「しかる」以外に行動を抑える方法

抑制したい行動を「しかる」ことで抑えても、教師の見ていないところで再発する。

以前「しかる」ことによる行動の抑制が弁別学習によって無に帰するというお話をしました。(「しかられる手がかり」=第1期参照) 「しかる」ことは、子どもの「行動をしたい」という気持ちを外的な罰で抑制することです。子どもの内面を変えることにはなりません。しかし、認知的不協和理論を用いると、子どもの内面を変えることで行動抑制が可能になります。

アロンソンさんとカールスミスさんの実験をご紹介しましょう。実験参加者は幼稚園児です。子どもは実験者と一緒にプレイルームで5つの玩具を使って遊びます。そのあと、その5つを好きな順に並べさせます。

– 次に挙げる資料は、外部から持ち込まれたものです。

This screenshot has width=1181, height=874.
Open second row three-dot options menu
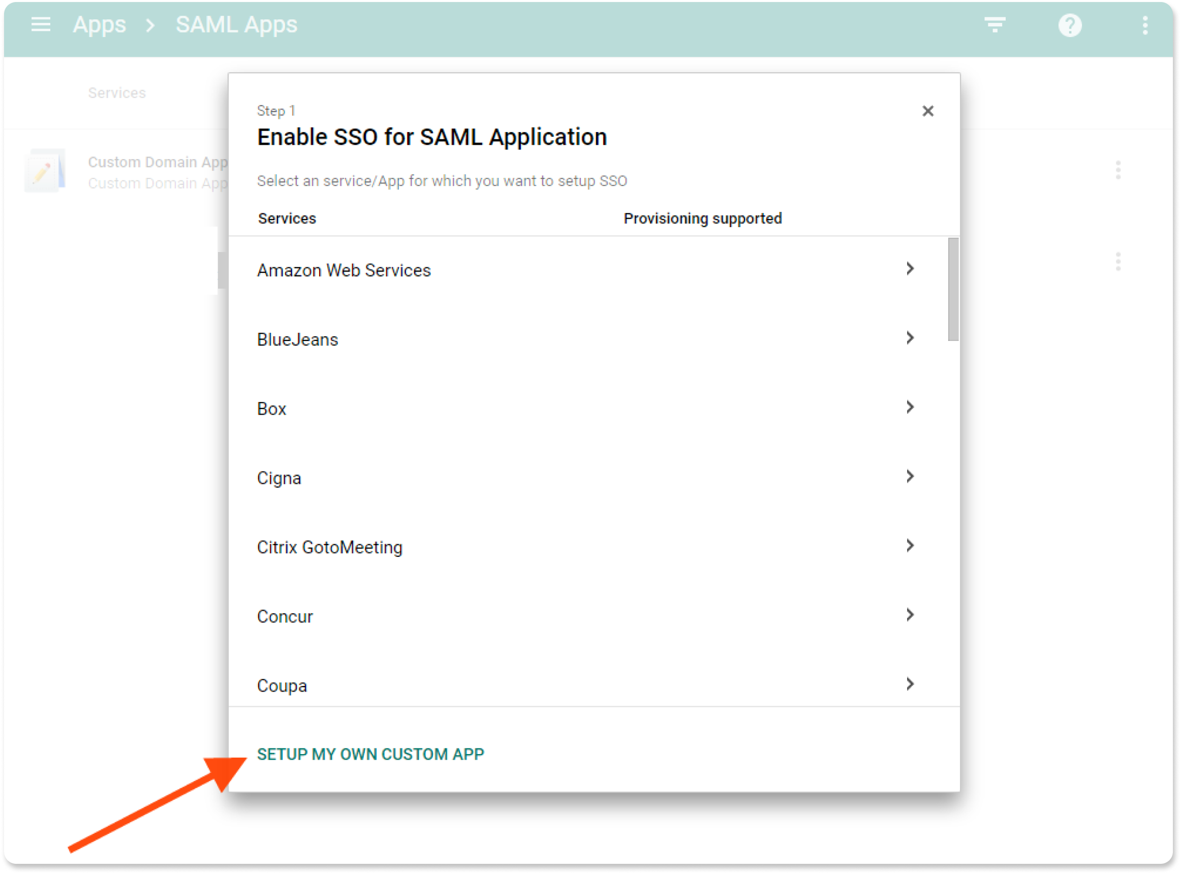click(1118, 262)
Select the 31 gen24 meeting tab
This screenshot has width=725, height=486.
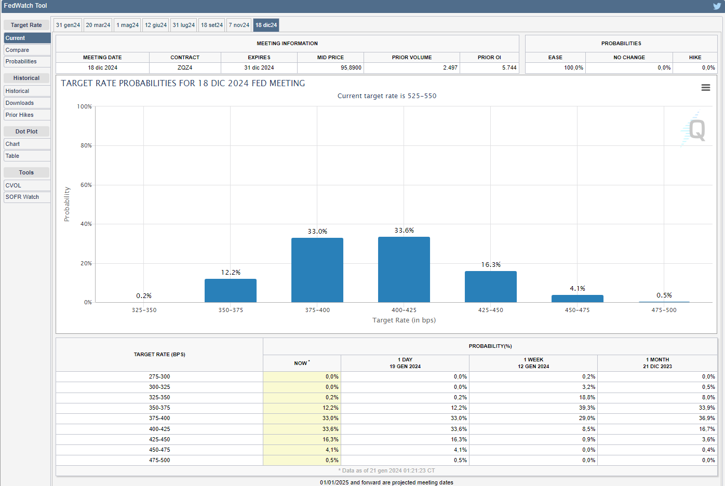68,25
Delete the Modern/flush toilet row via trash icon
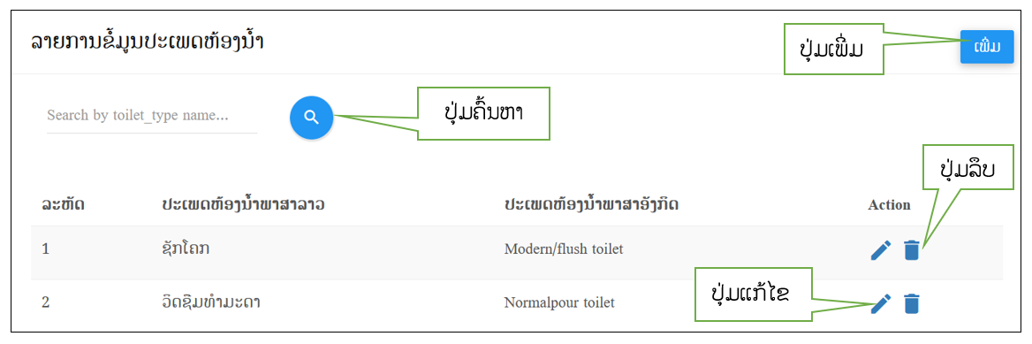The height and width of the screenshot is (344, 1032). pos(911,250)
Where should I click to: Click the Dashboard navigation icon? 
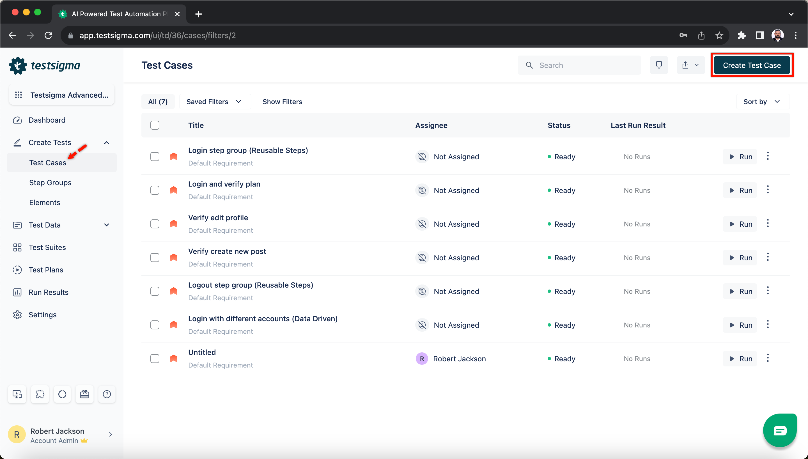coord(18,119)
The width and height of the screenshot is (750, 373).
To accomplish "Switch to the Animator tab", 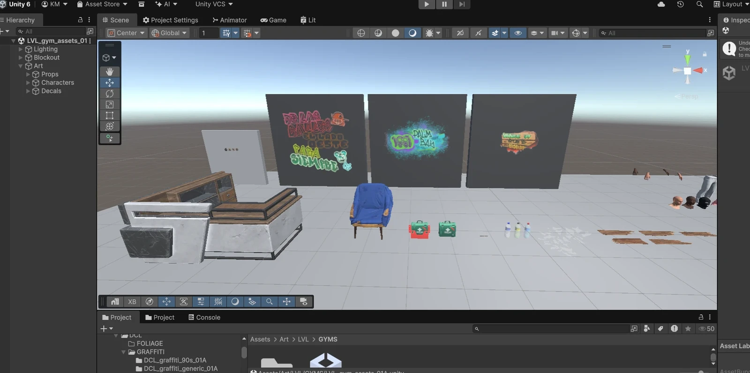I will (x=230, y=20).
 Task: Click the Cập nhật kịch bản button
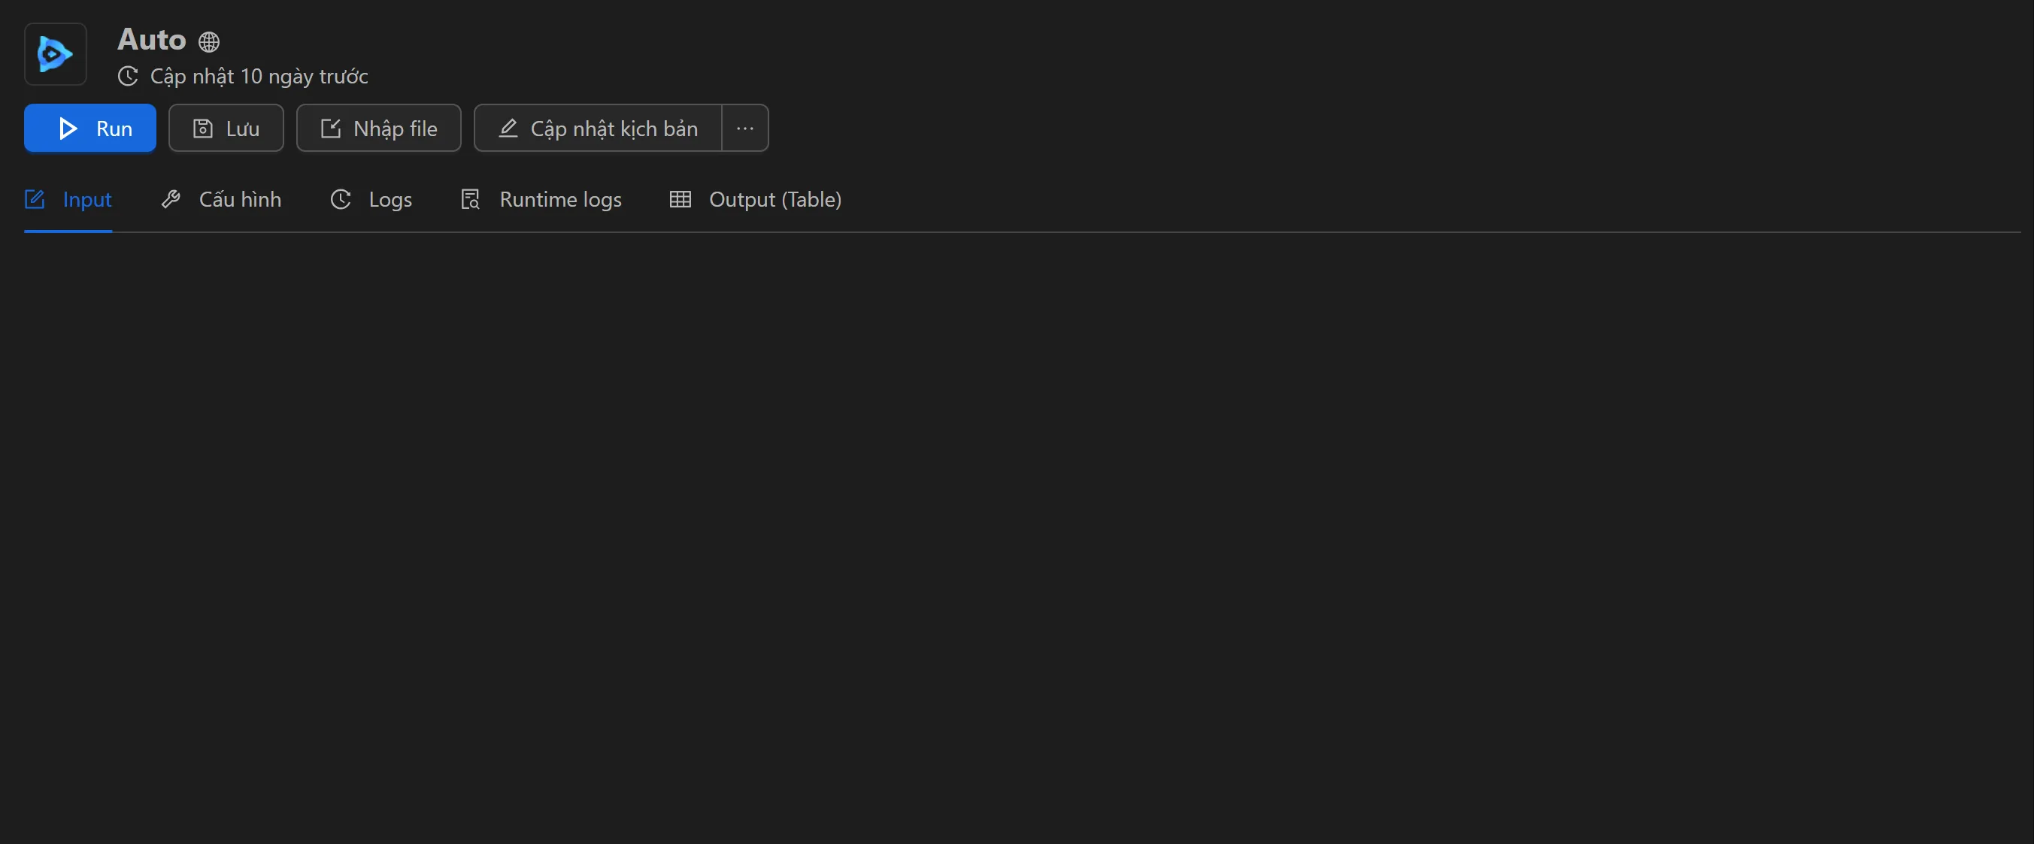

そこで実験者は「子どもが2番目に好きな玩具」を指さして言います。「先生は用事をすませに別の部屋に行ってきます。先生がいない間、このおもちゃと遊んではいけません」 この後、条件操作がなされます。強い罰の条件では、恐い顔を作って「遊んだらとても怒る」と言います。弱い罰の条件では、困った顔で「遊んだら怒るかも」と言います。加えて統制条件では、玩具そのものを先生が持って行ってしまいます。不在の間、子どもが当該の玩具と遊んでいなかったことはモニターで確認しておきます。

一定時間たって戻ってきた先生は「2番目に好きな玩具」を含む5つの玩具で、また遊ばせます。その後、子どもに再度、玩具を好きな順に並べさせたのです。すると・・・。

複数の子どもの結果をまとめると、強い罰の条件と統制条件では、当該玩具の好きな順位が変わらないか、上がっていた(1位か2位)子が多かったのに対し、弱い罰の条件では、下がっていた(3位以下になった)子が多くなったのです。つまり、弱い罰の条件では「好きだった玩具の魅力が下がる」という現象が生じたのです。

弱い罰では「このおもちゃが好き」と「このおもちゃで遊ばなかった」という不協和を十分に減らすことができなかったのです。なので、減らし切れなかった不協和を、その玩具に対する魅力度を下げることで解消したのです。「ボク、なんで、このおもちゃで遊んでないのかな・・・そっか、あまり好きじゃないからだ」

「遊んでない」という自己の行動がまずあって、それを正当化する認知「好きじゃない」が生じるというのです。行動が先になって、認知を作り出す。認知的不協和理論のエッセンスがここにあります。

Aronson, E. and Carlsmith, J. M. Effect of the Severity of Threat on the Devaluation of Forbidden Behavior. Journal of Abnormal and Social Psychology 1963, Vol. 66, No. 6, 584-588.